# Task instructions
Once the line containing "The width and" is found in the records below, return it and each following line exactly, up to and including the line containing "Where should I", and nothing else.

____________

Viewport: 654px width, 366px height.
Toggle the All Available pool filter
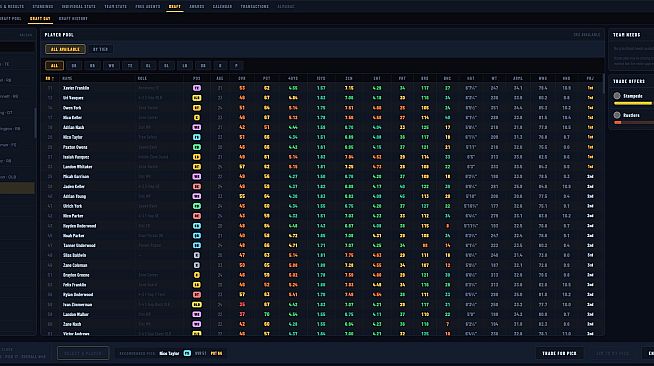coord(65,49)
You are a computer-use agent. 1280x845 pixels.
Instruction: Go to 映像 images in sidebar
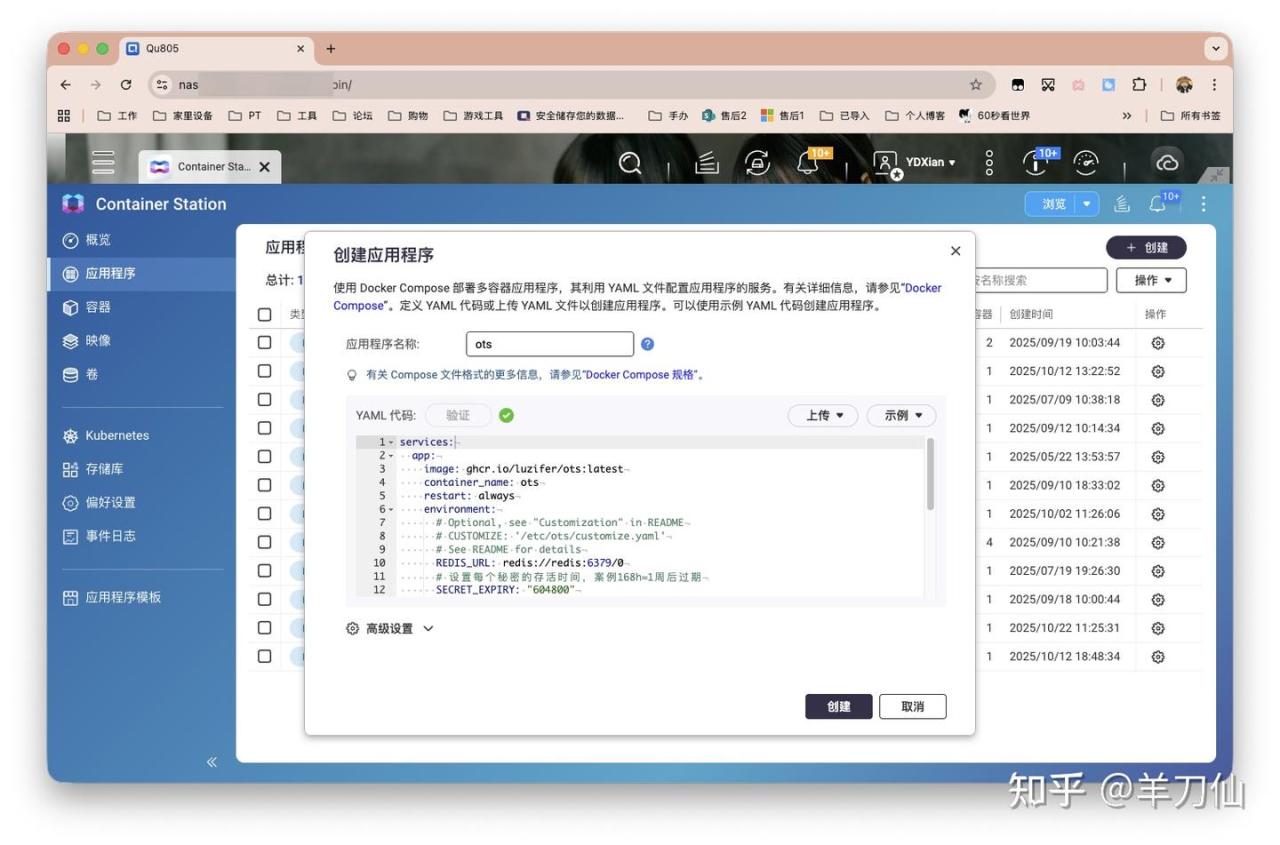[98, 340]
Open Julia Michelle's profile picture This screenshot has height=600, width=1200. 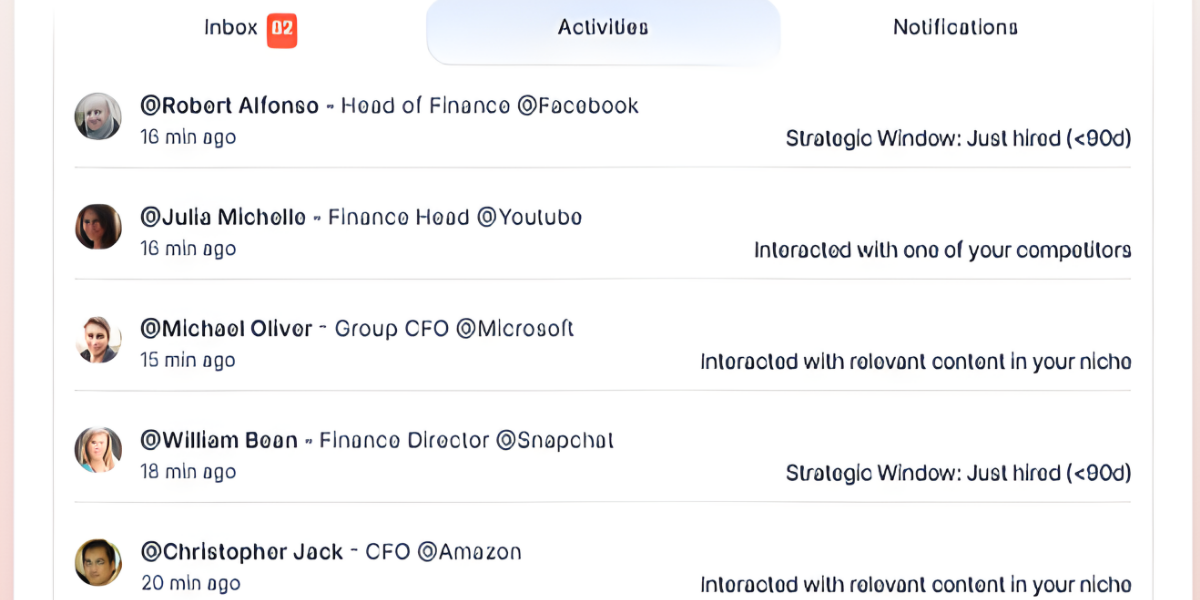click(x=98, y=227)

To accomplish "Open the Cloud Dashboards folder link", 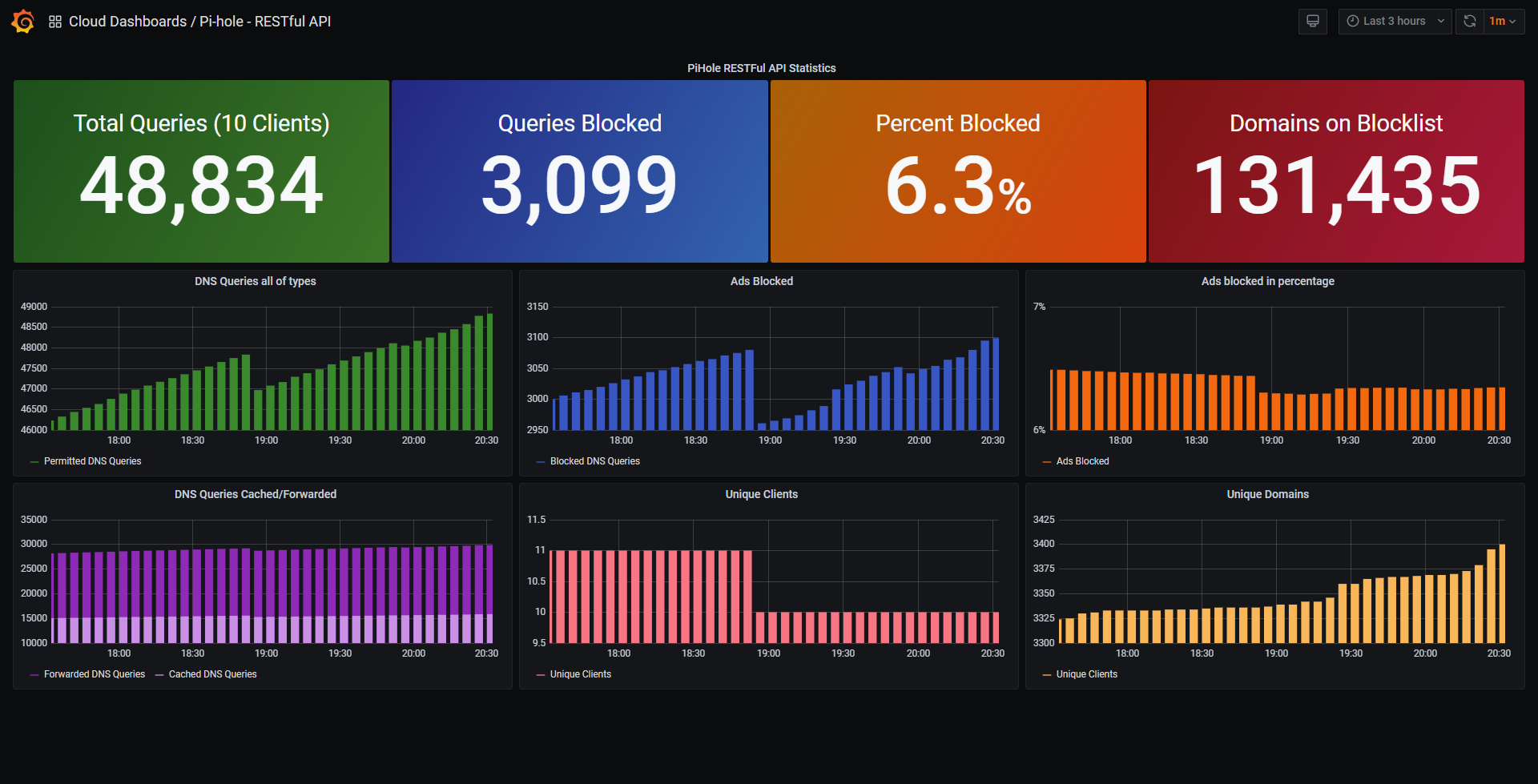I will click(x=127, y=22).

____________

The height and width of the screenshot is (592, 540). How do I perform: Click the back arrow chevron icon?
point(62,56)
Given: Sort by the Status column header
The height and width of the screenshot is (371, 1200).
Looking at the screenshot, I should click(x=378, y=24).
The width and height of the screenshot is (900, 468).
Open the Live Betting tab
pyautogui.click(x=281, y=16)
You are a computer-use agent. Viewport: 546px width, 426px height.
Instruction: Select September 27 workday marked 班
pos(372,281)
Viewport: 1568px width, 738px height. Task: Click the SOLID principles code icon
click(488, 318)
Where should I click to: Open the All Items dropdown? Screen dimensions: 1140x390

____________

# Response below
The width and height of the screenshot is (900, 468).
Open the Live Betting tab
pyautogui.click(x=281, y=16)
You are a computer-use agent. Viewport: 546px width, 426px height.
Instruction: Select September 27 workday marked 班
pos(372,281)
Viewport: 1568px width, 738px height. Task: Click the SOLID principles code icon
click(488, 318)
Where should I click to: Open the All Items dropdown? Screen dimensions: 1140x390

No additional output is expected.